Here's a recurrence relation, $k$ is fixed:
$$\frac{1}{k}\sum_{n=i}^{k+i-1} a_n = a_{k+i}$$ for all $i\in \mathbb{N}$, and for $a_i$ with $1\leq i \leq k$ we have fixed non-negative real number intial conditions (i.e. $a_i \geq 0$). Find necessary and sufficient conditions for convergence of $\{a_n\}$.
I can show this is a bounded sequence and that the infimum and supremum of the sequence approach each other, however I cannot show that they are the same thing... thoughts? The reason it is difficult for me is because the method of using characteristic polynomials is that their degree is different for each $k$.

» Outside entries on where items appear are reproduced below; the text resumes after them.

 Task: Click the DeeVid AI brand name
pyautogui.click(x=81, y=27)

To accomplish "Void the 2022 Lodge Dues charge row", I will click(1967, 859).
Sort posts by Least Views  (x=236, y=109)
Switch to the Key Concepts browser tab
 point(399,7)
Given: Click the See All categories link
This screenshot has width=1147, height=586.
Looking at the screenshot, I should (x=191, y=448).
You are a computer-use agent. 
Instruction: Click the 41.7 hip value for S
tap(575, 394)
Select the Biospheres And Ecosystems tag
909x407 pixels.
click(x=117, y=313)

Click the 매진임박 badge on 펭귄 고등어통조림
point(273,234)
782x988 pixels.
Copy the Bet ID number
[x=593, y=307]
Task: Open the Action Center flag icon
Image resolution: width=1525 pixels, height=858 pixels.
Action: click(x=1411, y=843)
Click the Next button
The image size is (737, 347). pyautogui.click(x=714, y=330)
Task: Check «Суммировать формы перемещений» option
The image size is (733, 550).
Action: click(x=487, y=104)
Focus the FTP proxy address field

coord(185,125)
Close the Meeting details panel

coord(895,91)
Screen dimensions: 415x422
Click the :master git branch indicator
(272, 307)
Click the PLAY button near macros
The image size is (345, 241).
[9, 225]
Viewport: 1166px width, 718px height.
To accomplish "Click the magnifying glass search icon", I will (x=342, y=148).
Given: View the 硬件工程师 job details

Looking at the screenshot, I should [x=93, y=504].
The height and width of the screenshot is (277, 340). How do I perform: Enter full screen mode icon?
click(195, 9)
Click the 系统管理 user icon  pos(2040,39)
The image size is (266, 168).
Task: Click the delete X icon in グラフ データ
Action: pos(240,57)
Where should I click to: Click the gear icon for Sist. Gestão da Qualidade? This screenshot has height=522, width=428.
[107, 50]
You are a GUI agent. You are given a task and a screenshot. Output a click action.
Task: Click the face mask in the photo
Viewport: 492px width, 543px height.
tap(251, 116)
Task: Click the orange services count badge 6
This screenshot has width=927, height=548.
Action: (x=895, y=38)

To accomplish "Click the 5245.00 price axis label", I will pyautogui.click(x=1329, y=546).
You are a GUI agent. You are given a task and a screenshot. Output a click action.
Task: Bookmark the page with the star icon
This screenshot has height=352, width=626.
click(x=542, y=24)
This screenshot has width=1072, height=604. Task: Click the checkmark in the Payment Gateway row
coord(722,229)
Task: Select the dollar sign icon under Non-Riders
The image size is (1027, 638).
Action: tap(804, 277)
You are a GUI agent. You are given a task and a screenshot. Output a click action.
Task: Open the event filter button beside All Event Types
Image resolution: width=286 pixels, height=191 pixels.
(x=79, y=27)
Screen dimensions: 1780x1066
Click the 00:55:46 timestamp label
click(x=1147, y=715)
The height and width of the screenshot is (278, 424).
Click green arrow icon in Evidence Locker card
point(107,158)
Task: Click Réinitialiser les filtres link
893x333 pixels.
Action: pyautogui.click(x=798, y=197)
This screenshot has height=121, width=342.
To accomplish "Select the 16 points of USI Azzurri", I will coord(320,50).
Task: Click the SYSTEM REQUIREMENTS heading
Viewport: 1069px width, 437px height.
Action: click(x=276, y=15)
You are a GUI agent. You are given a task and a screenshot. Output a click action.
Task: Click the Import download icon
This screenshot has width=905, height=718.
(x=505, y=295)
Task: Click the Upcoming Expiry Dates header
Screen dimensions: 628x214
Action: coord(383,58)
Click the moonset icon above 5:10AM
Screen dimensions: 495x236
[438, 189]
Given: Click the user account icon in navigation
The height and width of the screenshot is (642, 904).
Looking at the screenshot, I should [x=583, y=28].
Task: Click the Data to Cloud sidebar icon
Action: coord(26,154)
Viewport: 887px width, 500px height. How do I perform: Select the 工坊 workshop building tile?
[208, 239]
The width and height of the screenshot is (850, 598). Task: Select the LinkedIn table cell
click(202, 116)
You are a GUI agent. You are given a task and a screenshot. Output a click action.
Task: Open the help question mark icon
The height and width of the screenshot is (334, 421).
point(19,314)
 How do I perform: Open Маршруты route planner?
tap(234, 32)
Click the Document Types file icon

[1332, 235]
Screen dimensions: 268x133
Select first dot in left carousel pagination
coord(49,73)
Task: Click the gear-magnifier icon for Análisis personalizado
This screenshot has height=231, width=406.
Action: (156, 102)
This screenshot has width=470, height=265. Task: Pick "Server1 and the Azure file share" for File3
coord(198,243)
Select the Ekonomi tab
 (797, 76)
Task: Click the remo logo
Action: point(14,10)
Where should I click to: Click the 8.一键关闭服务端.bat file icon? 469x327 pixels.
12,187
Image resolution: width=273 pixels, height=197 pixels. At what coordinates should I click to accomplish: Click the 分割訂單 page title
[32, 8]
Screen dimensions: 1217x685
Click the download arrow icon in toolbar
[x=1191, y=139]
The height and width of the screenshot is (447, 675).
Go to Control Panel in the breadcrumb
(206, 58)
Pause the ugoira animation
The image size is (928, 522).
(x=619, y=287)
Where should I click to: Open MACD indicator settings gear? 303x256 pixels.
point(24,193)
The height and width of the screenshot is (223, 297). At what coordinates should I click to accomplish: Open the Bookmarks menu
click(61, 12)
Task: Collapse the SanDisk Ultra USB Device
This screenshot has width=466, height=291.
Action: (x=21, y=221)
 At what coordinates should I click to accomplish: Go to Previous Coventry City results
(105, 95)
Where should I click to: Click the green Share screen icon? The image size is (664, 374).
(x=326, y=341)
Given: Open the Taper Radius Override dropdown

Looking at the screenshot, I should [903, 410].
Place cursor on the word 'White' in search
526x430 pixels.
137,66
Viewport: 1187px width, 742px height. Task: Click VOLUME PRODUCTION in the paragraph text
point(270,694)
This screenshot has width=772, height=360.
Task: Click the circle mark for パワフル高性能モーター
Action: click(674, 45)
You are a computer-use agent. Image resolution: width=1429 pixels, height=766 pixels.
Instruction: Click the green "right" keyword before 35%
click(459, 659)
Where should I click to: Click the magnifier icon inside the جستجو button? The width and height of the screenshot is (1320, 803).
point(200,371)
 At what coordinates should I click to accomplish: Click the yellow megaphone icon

Use generating functions. Define $A(z) = \sum_{i \ge 0} a_i z^i$. Write the recurrence as:
$\begin{align} a_{n + k} = \frac{1}{k} \sum_{0 \le n \le k - 1} a_{i + n} \end{align}$
Multiply by $z^i$, sum over $i \ge 0$, and recognize the sums:
$\begin{align} \sum_{i \ge 0} a_{i + r} z^i = \frac{A(z) - a_0 - a_1 z - \dotsb - a_{r - 1} z^{r - 1}}{z^r} \end{align}$
multiply through by $z^k$, solve for $A(z)$ to get:
$\begin{align} A(z) \left(1 - \frac{1}{k} \sum_{0 \le n \le k - 1} z^{k - n} \right) &= P(z) \\ A(z) \left( 1 - \frac{1}{k} \cdot \frac{z (1 - z^k)}{1 - z} \right) &= P(z) \end{align}$
Here $P(z)$ is a polynomial of degree at most $k - 1$ that depends on the initial values. We are interested in the zero of smallest absolute value of the polynomial that ends up as denominator:
$\begin{align} z^k + z^{k - 1} + \dotsb + z - k \end{align}$
By Descartes' rule of signs this has one real positive zero, which is seen to be $1$. Long division by $z - 1$ yields:
$\begin{align} p(z) = \sum_{1 \le s \le k} s z^{k - s} \end{align}$
To get a lower bound for the absolute values of the zeros of this polynomial is to get an upper bound for the zeros of:
$\begin{align} u^{k - 1} p(u^{-1}) = \sum_{0 \le s \le k - 1} (s + 1) u^s \end{align}$
The Fujiwara bound tells us that all zeros of the last one have absolute values less than:
$\begin{align} 2 \max \left\{ \frac{k}{k + 1}, \left(\frac{k - 1}{k}\right)^{1/2}, \dotsc, \left(\frac{1}{2 k}\right)^{1/(k - 1)} \right\} = \frac{2 k}{k + 1} \end{align}$
so all zeros of $p(z)$ have absolute value larger than $1$ if $k > 1$. Thus the solutions converge. And the only value to which they can converge is:
$\begin{align} \frac{1}{k} \sum_{0 \le n \le k - 1} a_n \end{align}$